## Problem statement
Take the entries that follow and return exactly the lines from the one holding "Task: Expand Gefactureerde" through the one holding "Given: Click the star above the small robin", both included. Nothing else is needed.
──────── Exercise input
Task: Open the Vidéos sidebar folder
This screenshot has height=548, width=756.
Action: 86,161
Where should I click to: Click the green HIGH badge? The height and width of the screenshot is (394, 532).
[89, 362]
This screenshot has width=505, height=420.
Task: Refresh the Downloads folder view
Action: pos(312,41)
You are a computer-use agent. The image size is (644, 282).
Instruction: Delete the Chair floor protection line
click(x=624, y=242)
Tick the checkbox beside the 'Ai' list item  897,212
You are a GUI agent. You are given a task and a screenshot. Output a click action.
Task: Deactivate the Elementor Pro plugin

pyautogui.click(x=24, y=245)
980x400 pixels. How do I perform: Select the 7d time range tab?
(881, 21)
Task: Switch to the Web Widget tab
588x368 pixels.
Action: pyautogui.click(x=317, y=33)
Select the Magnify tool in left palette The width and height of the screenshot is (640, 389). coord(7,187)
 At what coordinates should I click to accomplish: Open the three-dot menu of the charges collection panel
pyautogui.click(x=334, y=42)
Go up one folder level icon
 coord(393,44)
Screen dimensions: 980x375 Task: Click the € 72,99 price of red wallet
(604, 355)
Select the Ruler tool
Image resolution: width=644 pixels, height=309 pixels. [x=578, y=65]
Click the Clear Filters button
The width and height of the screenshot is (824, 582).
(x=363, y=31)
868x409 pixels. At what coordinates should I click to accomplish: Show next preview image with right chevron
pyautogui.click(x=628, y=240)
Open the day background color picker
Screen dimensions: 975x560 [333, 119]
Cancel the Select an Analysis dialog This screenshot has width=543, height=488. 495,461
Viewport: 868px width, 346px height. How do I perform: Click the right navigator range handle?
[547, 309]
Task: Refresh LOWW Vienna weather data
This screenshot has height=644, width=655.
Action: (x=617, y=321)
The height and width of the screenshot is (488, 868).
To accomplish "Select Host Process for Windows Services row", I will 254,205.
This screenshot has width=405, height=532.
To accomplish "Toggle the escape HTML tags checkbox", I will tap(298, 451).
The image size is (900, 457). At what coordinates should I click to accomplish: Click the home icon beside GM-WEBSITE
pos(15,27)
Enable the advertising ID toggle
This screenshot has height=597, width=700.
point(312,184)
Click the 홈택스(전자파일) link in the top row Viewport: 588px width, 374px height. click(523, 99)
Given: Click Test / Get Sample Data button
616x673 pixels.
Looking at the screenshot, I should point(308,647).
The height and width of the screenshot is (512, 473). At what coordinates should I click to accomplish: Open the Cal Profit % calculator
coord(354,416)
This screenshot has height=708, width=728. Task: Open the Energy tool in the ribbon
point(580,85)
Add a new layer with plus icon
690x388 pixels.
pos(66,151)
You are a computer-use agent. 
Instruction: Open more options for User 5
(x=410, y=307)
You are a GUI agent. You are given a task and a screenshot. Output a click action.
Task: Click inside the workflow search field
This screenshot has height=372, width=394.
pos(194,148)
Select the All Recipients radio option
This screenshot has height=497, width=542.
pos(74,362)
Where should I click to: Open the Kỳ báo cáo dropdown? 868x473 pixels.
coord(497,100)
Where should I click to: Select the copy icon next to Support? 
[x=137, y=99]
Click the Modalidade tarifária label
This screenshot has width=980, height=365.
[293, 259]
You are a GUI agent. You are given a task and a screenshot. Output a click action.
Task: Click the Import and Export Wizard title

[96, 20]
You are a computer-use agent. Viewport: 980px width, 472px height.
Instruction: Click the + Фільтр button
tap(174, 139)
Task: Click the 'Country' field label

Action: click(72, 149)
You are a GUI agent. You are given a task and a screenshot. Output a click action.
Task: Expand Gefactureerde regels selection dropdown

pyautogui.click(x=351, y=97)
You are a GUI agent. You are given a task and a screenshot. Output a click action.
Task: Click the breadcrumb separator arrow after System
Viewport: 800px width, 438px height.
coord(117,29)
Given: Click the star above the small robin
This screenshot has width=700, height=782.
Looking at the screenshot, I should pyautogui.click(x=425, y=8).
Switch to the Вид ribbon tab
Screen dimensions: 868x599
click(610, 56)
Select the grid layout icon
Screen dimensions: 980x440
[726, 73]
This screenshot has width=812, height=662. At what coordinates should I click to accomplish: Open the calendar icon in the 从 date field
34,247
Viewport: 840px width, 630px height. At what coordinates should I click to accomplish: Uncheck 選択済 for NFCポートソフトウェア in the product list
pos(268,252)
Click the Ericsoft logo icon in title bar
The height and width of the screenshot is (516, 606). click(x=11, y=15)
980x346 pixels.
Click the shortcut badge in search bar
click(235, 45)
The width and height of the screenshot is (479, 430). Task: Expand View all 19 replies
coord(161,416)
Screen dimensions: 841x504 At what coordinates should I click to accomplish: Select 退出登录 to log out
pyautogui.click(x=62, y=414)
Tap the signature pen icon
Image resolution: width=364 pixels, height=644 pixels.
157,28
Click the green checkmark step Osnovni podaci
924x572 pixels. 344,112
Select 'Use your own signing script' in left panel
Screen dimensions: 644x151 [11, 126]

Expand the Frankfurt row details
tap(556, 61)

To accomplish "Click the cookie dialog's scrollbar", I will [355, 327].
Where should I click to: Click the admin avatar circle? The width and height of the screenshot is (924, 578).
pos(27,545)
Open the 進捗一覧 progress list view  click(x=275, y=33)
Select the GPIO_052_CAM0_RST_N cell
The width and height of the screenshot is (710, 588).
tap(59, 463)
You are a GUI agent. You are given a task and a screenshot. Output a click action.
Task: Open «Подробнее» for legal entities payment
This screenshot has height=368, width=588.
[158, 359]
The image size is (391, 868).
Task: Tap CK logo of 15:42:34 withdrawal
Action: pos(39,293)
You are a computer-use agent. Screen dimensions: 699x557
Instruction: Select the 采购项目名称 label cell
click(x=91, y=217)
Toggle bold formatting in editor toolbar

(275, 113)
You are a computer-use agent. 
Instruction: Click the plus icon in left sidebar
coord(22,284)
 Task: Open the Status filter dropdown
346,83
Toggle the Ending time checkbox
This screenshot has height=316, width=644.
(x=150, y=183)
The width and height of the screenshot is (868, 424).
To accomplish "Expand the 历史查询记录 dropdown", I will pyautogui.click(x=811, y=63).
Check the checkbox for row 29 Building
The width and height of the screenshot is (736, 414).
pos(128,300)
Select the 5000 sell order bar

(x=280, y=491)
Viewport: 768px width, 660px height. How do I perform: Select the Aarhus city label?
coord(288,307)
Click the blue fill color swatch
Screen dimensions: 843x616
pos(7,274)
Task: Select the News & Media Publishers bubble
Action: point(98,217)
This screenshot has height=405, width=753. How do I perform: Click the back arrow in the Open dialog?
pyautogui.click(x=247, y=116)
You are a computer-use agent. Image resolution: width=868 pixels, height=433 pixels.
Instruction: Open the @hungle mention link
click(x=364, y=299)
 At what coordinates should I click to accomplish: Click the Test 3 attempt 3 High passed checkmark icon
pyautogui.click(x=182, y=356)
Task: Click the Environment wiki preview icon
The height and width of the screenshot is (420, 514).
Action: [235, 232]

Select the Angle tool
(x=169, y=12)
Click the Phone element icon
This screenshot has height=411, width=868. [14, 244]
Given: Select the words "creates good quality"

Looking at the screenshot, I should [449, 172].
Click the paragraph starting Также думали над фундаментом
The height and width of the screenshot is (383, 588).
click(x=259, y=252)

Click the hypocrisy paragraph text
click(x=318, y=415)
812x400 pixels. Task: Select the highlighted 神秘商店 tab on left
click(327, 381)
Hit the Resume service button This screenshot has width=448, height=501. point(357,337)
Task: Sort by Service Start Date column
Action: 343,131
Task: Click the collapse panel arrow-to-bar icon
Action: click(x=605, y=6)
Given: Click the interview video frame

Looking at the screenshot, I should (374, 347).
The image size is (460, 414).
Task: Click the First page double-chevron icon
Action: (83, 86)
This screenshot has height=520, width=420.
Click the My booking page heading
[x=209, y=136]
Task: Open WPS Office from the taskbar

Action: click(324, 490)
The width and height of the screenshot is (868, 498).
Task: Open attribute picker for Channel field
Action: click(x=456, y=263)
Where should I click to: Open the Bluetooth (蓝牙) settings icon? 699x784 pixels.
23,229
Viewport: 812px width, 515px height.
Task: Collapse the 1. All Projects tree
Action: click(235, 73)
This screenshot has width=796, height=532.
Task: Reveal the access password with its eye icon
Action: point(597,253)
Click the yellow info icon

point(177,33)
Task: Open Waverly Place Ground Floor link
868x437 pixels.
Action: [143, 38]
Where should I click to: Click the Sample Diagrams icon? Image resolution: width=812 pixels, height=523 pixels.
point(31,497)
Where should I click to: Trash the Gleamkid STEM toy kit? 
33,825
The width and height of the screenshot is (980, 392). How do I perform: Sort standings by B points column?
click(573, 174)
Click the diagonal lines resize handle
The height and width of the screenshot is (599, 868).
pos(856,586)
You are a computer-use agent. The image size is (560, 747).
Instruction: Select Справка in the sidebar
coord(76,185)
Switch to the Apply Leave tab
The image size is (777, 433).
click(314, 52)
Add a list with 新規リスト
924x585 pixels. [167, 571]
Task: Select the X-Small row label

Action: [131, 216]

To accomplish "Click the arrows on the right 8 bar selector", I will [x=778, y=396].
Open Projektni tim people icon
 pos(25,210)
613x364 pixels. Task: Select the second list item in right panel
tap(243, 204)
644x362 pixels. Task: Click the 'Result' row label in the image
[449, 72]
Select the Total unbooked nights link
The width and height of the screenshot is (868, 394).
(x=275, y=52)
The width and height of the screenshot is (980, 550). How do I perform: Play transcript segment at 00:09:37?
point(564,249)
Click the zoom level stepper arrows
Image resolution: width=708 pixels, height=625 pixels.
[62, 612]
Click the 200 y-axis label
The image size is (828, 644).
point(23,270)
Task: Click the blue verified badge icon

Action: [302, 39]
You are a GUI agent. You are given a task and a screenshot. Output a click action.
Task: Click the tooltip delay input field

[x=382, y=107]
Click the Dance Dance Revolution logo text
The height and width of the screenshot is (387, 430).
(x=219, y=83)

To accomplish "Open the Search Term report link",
────────────────
## Result below
Task: Expand Gefactureerde regels selection dropdown

pyautogui.click(x=351, y=97)
You are a GUI agent. You are given a task and a screenshot. Output a click action.
Task: Click the breadcrumb separator arrow after System
Viewport: 800px width, 438px height.
coord(117,29)
Given: Click the star above the small robin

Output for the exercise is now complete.